Les intellectuels, les vrais, devraient se prévaloir d’être la conscience vivante et agissante de la population et ne peuvent parler en dehors de leurs consciences.

Mais que voit-on ? Les intellectuels congolais se rangent, à quelques rares exceptions près, derrière l’oppresseur, le dominant. Ils s’installent et l’installent, et l’écris, les leurs, faits l’apologie des dictatures les plus sanglantes qui les asservissent, on se rappelle de «l’inanition de la nation» du Professeur Evariste Boshab, du « Pourquoi j’ai choisi Kabila» de Vital Kamerhe, du Mobutisme et du manifeste de la Nséle écrit par des éminents professeurs et juristes de renom au service de Mobutu. Tous les hauts cadres du Front Commun pour le Congo sont aujourd’hui professeurs : Matata Mponyo, Néhémie Mwilanya, Bahati Lukwebo, Ntumba Lwaba, Emmanuel Shadari, etc.

Le diplôme n’est plus un moyen c’est un but !

Auteurs intellectuels des crimes


Des crimes monstrueux se commettent devant eux, silence radio !

Pas même un mot d’indignation, aucune pétition, aucun manifeste pour exprimer leur désapprobation devant une situation qui met l’avenir de la nation en danger et moralement inacceptable.

Lignes de données:
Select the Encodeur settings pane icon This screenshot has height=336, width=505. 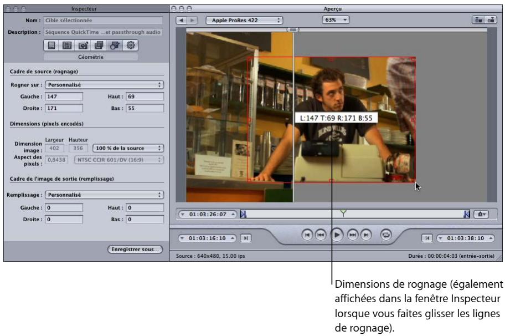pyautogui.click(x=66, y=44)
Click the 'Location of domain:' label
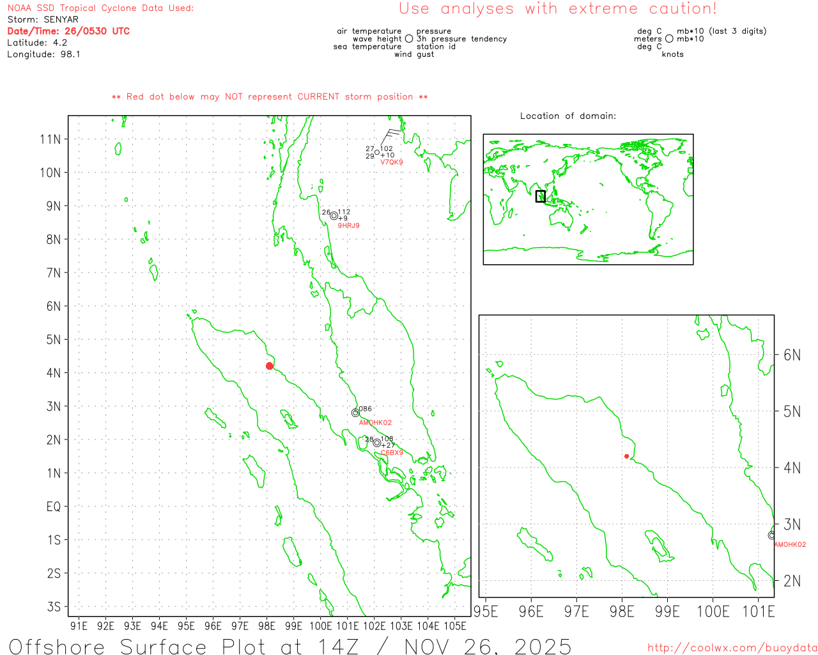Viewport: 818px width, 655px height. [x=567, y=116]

...

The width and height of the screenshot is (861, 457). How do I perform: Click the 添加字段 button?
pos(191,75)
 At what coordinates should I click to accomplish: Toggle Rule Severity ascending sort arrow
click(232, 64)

* * *

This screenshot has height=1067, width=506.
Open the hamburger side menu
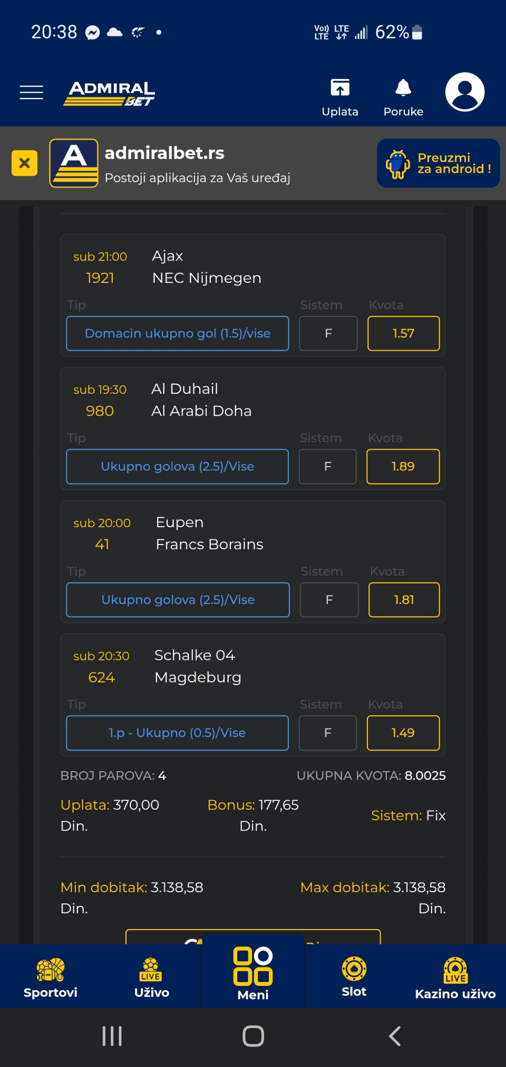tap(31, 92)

Problèmes à résoudre:
**A)** Recopiez le passage du texte sur les intellectuels congolais qui va de « Des crimes monstrueux » jusqu'à « et moralement inacceptable. », en substituant « mutisme total » à « silence radio ».
**B)** Rédigez la suite du texte sur les intellectuels congolais, à partir de sa dernière phrase.

Ensemble des réponses:
**A)**
Des crimes monstrueux se commettent devant eux, mutisme total !

Pas même un mot d’indignation, aucune pétition, aucun manifeste pour exprimer leur désapprobation devant une situation qui met l’avenir de la nation en danger et moralement inacceptable.

**B)**
Les condamnations et indignations à propos de la souffrance du peuple congolais viennent d’ailleurs, et cela depuis longtemps : Joseph Conrad (Au cœur des ténèbres), André Gide (Une saison au Congo), Charles Onana, Colette Braeckman et autres médias étrangers.

Les routes peuvent ressembler à des marmites, les enfants mourir de la malnutrition dans leurs régions d’origine, l’insécurité, les massacres, les viols et autres atteintes aux droits de l’homme se commettre, aucun mot ! Ce n’est pas leur affaire. Pourvue qu’ils se «retrouvent» dans la chose. Ils envoient leurs enfants en Europe et ils leur conseillent de prendre la nationalité du pays d’accueil… Aucun sursaut de nationalisme en eux, le moteur devient frein…

L’espoir est de même permis


Le Docteur Denis Mukwege serait-il le plus grand intellectuel congolais ? Le Prix Nobel de la Paix 2018, serait, selon la presse occidentale, le Congolais le plus connu du monde.

Nous nous referons à la description faite de l’intellectuel au début de cet article, à savoir : «l’intellectuel est celui qui se mêle de ce qui ne le regarde pas».

En fait, le Dr Denis Mukwege a quitté «sa zone» de médecin soignant les victimes des viols, pour se retrouver en dehors de «sa zone» en tant que défenseur des droits humains, ne supportant plus les violations, les massacres qui se commettent sous silence, en toute impunité. Il a exhumé le fameux dossier «Mapping des Nations Unies» et cela malgré les dangers qu’il en court ! C’est un intellectuel.

L’espoir de la RDC peut reposer aussi bien sur les mouvements sociaux, des mouvements de résistances qui naissent spontanément, ces résiduels positifs, ces héros du quotidien, ces soldats inconnus: la société civile dans sa diversité, Lucha, Filimbi, Réveil des Indignés, les mouvements associatifs… Des petites lumières «au cœur des ténèbres» restent un espoir permis pour la RD Congo.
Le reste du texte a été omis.